━━ Data extract

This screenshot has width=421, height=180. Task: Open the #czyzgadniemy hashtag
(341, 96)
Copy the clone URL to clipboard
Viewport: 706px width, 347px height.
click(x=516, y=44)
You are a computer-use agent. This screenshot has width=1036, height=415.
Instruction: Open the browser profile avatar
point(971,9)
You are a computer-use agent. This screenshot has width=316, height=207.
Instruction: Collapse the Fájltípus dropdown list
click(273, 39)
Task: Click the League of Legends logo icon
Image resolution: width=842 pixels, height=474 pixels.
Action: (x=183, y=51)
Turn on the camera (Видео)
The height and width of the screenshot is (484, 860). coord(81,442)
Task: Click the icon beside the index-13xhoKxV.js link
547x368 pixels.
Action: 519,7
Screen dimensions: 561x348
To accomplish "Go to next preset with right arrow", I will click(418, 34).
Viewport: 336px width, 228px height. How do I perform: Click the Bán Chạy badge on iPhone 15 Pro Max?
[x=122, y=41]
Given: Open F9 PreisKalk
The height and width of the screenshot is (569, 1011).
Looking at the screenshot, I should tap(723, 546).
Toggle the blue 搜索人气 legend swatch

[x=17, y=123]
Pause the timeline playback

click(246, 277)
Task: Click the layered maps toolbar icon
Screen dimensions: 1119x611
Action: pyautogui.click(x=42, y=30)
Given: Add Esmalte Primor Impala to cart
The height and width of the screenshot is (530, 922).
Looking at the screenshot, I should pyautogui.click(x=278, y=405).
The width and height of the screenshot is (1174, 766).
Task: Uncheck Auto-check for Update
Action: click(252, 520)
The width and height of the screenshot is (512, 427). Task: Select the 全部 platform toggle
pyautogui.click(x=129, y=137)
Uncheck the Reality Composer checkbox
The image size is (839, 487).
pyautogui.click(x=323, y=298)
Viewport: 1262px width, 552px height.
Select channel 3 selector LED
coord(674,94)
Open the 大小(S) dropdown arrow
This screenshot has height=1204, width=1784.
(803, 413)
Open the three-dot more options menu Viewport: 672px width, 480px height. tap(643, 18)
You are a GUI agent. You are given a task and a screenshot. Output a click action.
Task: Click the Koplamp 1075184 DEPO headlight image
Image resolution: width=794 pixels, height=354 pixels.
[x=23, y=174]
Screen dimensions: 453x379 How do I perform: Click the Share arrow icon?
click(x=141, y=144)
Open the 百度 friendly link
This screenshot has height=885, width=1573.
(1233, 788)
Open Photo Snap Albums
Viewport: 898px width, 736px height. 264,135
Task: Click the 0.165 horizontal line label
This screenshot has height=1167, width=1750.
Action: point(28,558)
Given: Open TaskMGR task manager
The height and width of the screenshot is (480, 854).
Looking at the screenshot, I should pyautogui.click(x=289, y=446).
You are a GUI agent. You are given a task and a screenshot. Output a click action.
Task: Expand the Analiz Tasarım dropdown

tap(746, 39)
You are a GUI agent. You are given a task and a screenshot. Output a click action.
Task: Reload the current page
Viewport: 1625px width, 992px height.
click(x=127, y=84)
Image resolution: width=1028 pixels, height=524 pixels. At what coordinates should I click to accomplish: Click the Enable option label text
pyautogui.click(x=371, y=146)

━━━━

▶ _Aim of the task_: Output the lines of the items, from the first line through the line containing "Action: pyautogui.click(x=42, y=30)", as a JSON list of strings, one string per line. Include both ends and omit blank lines.

▶ _Response_:
[
  "This screenshot has width=421, height=180. Task: Open the #czyzgadniemy hashtag",
  "(341, 96)",
  "Copy the clone URL to clipboard",
  "Viewport: 706px width, 347px height.",
  "click(x=516, y=44)",
  "You are a computer-use agent. This screenshot has width=1036, height=415.",
  "Instruction: Open the browser profile avatar",
  "point(971,9)",
  "You are a computer-use agent. This screenshot has width=316, height=207.",
  "Instruction: Collapse the Fájltípus dropdown list",
  "click(273, 39)",
  "Task: Click the League of Legends logo icon",
  "Image resolution: width=842 pixels, height=474 pixels.",
  "Action: (x=183, y=51)",
  "Turn on the camera (Видео)",
  "The height and width of the screenshot is (484, 860). coord(81,442)",
  "Task: Click the icon beside the index-13xhoKxV.js link",
  "547x368 pixels.",
  "Action: 519,7",
  "Screen dimensions: 561x348",
  "To accomplish \"Go to next preset with right arrow\", I will click(418, 34).",
  "Viewport: 336px width, 228px height. How do I perform: Click the Bán Chạy badge on iPhone 15 Pro Max?",
  "[x=122, y=41]",
  "Given: Open F9 PreisKalk",
  "The height and width of the screenshot is (569, 1011).",
  "Looking at the screenshot, I should tap(723, 546).",
  "Toggle the blue 搜索人气 legend swatch",
  "[x=17, y=123]",
  "Pause the timeline playback",
  "click(246, 277)",
  "Task: Click the layered maps toolbar icon",
  "Screen dimensions: 1119x611",
  "Action: pyautogui.click(x=42, y=30)"
]